Time Limit: 2000/1000 MS (Java/Others) Memory Limit: 32768/32768 K (Java/Others)
Total Submission(s): 702 Accepted Submission(s): 412

Problem Description

Dumbear likes to play the Chinese Rings (Baguenaudier). It’s a game played with nine rings on a bar. The rules of this game are very simple: At first, the nine rings are all on the bar.
The first ring can be taken off or taken on with one step.
If the first k rings are all off and the (k + 1)th ring is on, then the (k + 2)th ring can be taken off or taken on with one step. (0 ≤ k ≤ 7)

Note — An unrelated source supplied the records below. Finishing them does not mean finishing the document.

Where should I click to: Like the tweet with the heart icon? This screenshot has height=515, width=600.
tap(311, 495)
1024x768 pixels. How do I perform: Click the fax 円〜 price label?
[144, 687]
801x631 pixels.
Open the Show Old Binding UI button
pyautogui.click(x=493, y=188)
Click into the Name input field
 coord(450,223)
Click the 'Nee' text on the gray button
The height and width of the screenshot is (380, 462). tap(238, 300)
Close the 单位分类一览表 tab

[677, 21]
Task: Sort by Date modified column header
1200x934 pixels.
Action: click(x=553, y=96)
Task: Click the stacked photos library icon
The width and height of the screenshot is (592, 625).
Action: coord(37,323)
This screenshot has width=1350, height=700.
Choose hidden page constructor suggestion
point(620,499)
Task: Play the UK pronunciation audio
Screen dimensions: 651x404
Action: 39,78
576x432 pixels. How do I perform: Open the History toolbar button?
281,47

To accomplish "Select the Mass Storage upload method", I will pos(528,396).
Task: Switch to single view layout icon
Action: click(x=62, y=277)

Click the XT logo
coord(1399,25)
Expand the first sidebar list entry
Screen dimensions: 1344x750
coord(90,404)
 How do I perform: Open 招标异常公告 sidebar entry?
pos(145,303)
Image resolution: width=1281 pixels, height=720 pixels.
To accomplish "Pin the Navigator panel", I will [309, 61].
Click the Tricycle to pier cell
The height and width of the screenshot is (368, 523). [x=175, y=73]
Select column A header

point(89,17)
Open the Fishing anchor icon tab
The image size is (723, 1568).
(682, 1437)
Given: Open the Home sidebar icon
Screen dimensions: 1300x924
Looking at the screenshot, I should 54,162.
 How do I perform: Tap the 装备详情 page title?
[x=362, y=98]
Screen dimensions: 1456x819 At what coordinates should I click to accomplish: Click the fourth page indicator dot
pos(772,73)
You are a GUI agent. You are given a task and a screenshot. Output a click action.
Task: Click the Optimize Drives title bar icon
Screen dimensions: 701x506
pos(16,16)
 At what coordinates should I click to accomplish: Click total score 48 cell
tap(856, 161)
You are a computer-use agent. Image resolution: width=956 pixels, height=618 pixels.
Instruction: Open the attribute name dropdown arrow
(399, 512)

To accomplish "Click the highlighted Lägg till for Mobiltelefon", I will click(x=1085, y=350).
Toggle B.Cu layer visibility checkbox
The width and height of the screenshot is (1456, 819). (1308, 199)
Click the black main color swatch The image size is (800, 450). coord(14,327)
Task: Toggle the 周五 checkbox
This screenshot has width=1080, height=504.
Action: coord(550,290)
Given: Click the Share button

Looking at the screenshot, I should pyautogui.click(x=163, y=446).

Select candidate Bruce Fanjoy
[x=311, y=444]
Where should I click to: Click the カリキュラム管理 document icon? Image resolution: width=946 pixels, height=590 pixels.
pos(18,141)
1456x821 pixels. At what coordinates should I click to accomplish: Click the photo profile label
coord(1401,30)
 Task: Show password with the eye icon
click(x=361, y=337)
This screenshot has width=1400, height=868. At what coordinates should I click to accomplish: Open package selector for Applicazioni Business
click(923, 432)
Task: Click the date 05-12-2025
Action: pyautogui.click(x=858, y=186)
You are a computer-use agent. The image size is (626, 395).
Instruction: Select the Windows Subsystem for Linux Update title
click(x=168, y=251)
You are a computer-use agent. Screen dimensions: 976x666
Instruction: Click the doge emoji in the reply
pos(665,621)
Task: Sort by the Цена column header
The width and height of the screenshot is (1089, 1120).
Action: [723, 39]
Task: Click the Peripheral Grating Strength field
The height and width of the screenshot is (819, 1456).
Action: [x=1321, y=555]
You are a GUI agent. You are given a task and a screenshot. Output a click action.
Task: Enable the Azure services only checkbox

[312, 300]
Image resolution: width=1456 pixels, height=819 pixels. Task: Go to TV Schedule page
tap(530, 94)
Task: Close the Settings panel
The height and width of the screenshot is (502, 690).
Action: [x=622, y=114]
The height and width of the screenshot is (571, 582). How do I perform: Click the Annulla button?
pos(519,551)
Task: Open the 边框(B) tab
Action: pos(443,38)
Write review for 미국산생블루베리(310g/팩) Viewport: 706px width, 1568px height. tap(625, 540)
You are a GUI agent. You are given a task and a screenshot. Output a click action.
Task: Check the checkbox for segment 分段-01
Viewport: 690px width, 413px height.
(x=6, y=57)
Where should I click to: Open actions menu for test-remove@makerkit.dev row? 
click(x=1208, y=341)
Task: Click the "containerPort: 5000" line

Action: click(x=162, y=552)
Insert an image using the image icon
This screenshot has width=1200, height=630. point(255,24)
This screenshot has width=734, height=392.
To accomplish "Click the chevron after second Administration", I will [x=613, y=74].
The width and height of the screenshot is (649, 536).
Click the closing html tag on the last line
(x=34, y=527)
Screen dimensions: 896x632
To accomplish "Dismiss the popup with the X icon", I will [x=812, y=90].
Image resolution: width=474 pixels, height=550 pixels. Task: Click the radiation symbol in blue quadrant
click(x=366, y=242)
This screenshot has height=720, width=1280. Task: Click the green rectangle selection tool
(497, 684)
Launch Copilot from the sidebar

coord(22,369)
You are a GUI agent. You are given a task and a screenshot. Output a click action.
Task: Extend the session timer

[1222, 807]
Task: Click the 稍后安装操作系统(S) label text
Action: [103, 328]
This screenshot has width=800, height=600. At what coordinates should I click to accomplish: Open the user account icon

Now consider a game with N (N ≤ 1,000,000,000) rings on a bar, Dumbear wants to make all the rings off the bar with least steps. But Dumbear is very dumb, so he wants you to help him.

Input

Each line of the input file contains a number N indicates the number of the rings on the bar. The last line of the input file contains a number "0".

Output

For each line, output an integer S indicates the least steps. For the integers may be very large, output S mod 200907.

Sample Input

Sample Output

  
   1
10

Source

2009 Multi-University Training Contest 3 - Host by WHU

题目分析：
这道题首先考虑，当前的灯能关的前提是前n-2个灯关上，当这个灯关上后，第n-1个灯还未关上，那么关上第n-1个灯又是要先打开第n-2个灯，依次类推，因为灯的状态从全开到全关，与从全关到全开是一致的，所以这道题的公式就是f[n] = f[n-2]+1 + f[n-2] + f[n-1] 合并后就是　f[n] = f[n-1] + 2*f[n-2] + 1
那么转换成矩阵后就很容易求解了

#include <iostream>
#include <cstring>
#include <cstdio>
#include <algorithm>
#define MAX 3
#define MOD 200907

using namespace std;

typedef long long LL;

int n;

struct Matrix
{
    int  a[MAX][MAX];
    Matrix()
    {
        memset ( a , 0 , sizeof ( a ) );
    }
};

Matrix multi ( Matrix m1 , Matrix m2 )
{
    Matrix ret;
    for ( int i = 0 ; i < MAX ; i++ )
        for ( int j = 0 ; j < MAX ; j++ )
            if ( m1.a[i][j] )
                for ( int k = 0 ; k < MAX ; k++ )
                    ret.a[i][k] = ( ret.a[i][k] + ((LL)(m1.a[i][j])*(LL)(m2.a[j][k]))%MOD )%MOD;
    return ret;
}

Matrix quick ( Matrix m , int n )
{
    Matrix ret;
    for ( int i = 0 ; i < MAX ; i++ )
        ret.a[i][i] = 1;
    while ( n )
    {
        if ( n&1 ) ret = multi ( ret , m );
        m = multi ( m , m );
        n >>= 1;
    }
    return ret;
}

int main ( )
{
    while ( ~scanf ( "%d" , &n ) , n )
    {
        Matrix ans;
        ans.a[0][0] = ans.a[0][2] = 1;
        Matrix vary;
        vary.a[0][0] = vary.a[0][1] = vary.a[2][2] = vary.a[2][0] = 1;
        vary.a[1][0] = 2;
        vary = quick ( vary , n-1 );
        ans = multi ( ans , vary );
        printf ( "%d\n" , ans.a[0][0] );
    }
}